Environmental degradation and depletion of natural forests are some of the major challenges people face in their efforts to contribute to the development of their communities, according to Hilda Minika, chairperson for Somba II village development committee (VDC) in Blantyre.
Minika said recently during a media clinic at the Blantyre urban office of National Initiative for Civic Education (Nice) Trust organised for communities to voice out their concerns on the state of local governance and development in their areas.
She said villagers are failing to mould bricks for the construction of various development projects because there are no trees.
Minika warned that the situation could worsen if government does not reduce the price of cement, which communities can use to make blocks.
Explained the VDC chair: “I fear that development will come to a standstill one day because communities are failing to contribute bricks to the implementation of requested projects.
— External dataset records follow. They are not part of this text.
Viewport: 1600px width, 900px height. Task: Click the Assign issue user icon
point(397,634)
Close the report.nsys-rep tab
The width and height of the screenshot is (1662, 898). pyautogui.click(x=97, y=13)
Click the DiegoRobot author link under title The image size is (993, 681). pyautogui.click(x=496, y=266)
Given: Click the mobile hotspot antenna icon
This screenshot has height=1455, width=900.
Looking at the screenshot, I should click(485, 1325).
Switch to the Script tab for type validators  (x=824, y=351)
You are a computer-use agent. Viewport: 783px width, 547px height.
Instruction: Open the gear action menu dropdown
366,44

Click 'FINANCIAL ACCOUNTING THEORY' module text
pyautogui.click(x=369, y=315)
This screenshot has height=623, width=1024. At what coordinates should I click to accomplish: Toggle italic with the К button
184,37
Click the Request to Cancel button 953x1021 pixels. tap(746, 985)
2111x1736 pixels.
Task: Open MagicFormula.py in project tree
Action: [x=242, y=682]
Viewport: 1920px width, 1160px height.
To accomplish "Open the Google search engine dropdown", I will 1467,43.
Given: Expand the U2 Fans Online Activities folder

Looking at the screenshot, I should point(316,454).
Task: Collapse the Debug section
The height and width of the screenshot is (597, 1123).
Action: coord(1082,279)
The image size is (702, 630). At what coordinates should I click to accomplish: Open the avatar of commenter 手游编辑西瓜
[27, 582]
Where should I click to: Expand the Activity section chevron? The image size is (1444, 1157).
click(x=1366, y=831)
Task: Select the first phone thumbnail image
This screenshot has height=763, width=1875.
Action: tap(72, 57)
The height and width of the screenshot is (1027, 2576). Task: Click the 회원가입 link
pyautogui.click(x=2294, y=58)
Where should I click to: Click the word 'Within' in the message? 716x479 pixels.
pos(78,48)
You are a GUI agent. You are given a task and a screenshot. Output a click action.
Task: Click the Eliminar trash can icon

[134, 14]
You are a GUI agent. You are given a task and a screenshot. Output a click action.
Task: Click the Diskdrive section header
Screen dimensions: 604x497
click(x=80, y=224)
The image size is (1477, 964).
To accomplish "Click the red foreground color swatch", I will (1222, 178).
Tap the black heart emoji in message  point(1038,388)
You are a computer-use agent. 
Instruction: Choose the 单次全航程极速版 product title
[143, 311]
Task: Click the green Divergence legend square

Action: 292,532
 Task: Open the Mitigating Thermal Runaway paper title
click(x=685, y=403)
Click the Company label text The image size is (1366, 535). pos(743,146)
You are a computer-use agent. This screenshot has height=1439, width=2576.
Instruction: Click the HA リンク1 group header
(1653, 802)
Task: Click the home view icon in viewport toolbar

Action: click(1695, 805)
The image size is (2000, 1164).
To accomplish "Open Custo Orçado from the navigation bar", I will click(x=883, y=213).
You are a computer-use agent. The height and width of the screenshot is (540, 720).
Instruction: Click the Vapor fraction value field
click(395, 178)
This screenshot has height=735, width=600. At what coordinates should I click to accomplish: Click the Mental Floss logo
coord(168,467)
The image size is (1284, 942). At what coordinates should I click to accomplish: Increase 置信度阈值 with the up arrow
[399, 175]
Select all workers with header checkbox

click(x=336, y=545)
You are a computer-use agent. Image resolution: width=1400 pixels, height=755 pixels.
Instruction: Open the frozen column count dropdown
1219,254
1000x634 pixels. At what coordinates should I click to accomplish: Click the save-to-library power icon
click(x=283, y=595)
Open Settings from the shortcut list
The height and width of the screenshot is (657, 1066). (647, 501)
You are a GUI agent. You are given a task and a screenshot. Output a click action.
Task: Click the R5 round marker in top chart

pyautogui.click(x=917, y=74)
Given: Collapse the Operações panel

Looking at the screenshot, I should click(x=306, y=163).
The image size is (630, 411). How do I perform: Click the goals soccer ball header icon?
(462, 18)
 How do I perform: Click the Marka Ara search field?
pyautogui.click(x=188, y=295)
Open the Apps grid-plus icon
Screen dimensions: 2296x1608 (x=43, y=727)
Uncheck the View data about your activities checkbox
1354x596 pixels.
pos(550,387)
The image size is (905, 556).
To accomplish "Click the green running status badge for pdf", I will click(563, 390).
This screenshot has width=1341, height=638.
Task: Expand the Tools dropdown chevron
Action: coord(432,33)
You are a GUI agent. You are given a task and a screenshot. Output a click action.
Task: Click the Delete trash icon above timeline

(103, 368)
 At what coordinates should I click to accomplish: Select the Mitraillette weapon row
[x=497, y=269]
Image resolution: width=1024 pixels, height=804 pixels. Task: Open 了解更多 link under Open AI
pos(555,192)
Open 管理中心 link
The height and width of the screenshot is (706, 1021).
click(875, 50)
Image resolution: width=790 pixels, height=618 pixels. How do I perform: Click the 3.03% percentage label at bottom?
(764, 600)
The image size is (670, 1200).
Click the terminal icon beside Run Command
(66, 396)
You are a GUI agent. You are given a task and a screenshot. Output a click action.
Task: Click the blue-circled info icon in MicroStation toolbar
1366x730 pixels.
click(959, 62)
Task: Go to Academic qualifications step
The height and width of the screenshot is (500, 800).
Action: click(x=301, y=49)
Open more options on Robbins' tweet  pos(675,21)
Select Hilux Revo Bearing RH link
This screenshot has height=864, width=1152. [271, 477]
Government must do something about it. Prices of cement should come down now or we could be destined for endemic poverty.”
However, Minika stated that her committee has already started mobilising communities to plant trees in Soche Hill and their backyards to avert the [tree] crisis.
Village head (VH) Mlanga from Traditional Authority (T/A) Kapeni observed that rapid population growth is putting a strain on natural resources and forest reserves.
He said there has been increasing demand for fuel wood and construction material and logging leading to reduction of biodiversity, incidences of soil erosion and land degradation in the country.
Mlanga feared that the increasing natural resource scarcity could put lives of women and children, who spend hours of work and cover long distances, at risk as they go about collecting fuelwood.
“Natural resource degradation decreases the welfare of rural households in many ways. Communities must, therefore, commit themselves to the planting of trees every rainy season to avert the looming crisis,” said the chief.
Nice Blantyre urban district civic education officer, Bowlanda Monjeza, said Nice appreciates the huge cost that Malawi is forced to bear due to environmental degradation.
He said environmental and natural resources depletion have a big economic impact, saying countries spend millions to restore green cover, cleaning up of landfills and protection of endangered species.
“Nice Trust will, therefore, undertake to provide civic education on effects of climate change alongside empowering them to understand their roles and responsibilities in the development of this country.
“We are working very hard to ensure communities are empowered with correct information, lobbying and advocacy skills to assist them as they demand development projects from their duty-bearers,” hinted Monjeza.
But Monjeza urged all Malawians to assume their roles and responsibilities in ensuring that people’s right to development is attained.
He also urged community leaders to mobilise people to actively participate in the formulation and implementation of development plans in their areas.